→ **WORK TO BE COMPLETED**
Switch "Collapse" to "Expand" in the records between the lines holding "Viewport: 1568px width, 649px height." and "[x=72, y=632]", inclusive, and write out only those lines with nothing else altered.

Rows showing where targets appear:

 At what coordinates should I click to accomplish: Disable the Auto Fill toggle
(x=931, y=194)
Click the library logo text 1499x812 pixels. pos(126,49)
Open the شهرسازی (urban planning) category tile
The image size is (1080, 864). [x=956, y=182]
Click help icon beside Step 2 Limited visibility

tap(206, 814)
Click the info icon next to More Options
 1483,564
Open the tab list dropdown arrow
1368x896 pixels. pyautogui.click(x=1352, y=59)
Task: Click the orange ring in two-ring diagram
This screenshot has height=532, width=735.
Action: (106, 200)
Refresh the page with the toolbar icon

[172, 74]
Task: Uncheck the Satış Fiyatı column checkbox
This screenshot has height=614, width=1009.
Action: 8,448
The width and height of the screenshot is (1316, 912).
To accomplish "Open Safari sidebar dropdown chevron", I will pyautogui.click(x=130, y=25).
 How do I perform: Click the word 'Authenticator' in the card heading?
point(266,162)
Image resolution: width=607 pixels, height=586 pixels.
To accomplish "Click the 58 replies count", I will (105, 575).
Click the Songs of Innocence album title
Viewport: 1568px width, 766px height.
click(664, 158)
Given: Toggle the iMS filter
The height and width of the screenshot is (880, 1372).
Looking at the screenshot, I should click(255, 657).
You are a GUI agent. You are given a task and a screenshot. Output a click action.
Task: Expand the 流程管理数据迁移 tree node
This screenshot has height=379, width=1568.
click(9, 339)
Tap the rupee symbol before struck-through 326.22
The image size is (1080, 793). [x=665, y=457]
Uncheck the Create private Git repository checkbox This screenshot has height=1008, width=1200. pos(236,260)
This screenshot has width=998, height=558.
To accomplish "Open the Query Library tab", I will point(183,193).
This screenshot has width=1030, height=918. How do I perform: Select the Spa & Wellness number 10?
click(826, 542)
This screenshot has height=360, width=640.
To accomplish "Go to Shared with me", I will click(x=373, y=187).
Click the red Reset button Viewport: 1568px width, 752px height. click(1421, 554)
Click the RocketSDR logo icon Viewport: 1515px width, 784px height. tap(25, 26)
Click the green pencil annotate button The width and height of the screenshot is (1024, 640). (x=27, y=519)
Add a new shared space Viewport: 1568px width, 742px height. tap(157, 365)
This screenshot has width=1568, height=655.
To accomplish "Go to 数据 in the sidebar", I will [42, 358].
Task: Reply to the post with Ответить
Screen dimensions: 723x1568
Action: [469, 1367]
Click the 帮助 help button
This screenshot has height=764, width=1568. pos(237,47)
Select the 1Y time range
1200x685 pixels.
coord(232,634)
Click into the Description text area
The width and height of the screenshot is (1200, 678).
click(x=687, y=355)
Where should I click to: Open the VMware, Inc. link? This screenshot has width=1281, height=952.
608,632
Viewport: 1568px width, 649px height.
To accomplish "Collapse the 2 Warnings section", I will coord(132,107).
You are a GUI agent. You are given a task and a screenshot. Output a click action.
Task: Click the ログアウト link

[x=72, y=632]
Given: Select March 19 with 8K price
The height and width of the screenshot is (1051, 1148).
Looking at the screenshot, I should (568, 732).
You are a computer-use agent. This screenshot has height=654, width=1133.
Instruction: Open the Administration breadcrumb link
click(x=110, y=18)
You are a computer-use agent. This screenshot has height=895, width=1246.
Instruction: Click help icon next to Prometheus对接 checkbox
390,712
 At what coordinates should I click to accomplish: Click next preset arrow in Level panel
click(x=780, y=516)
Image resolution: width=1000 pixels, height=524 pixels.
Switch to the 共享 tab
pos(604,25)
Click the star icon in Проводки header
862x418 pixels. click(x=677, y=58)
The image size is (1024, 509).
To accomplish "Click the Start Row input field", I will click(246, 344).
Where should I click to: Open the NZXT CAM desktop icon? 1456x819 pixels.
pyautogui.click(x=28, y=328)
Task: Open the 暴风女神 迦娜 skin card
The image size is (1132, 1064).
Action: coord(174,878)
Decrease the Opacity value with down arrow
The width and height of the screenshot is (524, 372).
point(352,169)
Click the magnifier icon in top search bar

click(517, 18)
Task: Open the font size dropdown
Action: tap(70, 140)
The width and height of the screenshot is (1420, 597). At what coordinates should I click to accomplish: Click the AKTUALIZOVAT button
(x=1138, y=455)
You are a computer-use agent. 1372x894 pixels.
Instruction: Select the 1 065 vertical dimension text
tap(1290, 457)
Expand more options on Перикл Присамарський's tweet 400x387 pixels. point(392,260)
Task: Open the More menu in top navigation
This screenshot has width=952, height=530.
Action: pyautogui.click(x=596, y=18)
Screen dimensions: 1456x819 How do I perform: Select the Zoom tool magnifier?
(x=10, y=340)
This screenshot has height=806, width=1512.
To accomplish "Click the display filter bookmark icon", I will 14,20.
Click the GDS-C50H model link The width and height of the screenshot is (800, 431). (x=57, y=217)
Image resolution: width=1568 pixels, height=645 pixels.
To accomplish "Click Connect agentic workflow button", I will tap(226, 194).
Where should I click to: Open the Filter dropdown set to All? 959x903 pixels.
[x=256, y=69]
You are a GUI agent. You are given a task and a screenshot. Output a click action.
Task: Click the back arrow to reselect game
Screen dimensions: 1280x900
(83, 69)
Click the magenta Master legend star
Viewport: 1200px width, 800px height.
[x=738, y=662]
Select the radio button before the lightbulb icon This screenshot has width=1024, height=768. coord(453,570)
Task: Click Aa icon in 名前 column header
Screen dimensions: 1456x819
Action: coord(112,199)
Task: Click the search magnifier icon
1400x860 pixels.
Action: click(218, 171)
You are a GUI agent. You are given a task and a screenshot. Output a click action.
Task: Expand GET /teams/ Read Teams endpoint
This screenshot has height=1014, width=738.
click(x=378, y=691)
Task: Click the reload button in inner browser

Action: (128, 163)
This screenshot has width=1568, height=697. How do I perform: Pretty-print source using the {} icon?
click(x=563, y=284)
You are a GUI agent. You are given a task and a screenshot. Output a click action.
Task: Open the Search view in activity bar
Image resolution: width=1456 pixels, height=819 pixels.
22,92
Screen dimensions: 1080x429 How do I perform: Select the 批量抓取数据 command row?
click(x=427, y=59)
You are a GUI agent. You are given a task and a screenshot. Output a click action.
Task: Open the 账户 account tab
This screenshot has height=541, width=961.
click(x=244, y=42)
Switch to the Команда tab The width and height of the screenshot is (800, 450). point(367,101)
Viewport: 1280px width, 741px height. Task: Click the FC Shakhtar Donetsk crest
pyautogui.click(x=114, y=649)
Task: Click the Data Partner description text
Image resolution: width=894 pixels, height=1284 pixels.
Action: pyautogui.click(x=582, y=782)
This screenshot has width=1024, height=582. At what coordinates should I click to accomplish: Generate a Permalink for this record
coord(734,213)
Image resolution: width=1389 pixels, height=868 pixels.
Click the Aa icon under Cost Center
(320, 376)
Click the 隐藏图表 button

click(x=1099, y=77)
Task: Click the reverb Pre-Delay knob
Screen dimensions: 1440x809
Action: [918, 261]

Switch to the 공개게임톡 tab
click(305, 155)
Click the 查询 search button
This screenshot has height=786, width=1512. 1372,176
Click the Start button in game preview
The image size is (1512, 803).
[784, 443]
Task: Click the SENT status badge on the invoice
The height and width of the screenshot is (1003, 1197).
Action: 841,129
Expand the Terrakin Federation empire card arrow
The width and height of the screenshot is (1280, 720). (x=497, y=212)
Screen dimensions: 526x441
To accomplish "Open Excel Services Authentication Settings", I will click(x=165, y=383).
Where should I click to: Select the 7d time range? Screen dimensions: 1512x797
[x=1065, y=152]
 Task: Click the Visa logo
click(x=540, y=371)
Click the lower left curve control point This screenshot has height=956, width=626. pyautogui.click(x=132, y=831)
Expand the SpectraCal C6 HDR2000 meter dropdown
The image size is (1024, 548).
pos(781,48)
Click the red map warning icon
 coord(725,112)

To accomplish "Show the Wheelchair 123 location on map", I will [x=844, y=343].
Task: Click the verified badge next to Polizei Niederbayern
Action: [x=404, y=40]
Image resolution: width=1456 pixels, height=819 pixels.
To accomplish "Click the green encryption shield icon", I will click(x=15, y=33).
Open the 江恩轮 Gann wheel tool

→ **RIGHT ANSWER**
Viewport: 1568px width, 649px height.
To accomplish "Expand the 2 Warnings section", I will coord(132,107).
You are a GUI agent. You are given a task and a screenshot. Output a click action.
Task: Click the ログアウト link

[x=72, y=632]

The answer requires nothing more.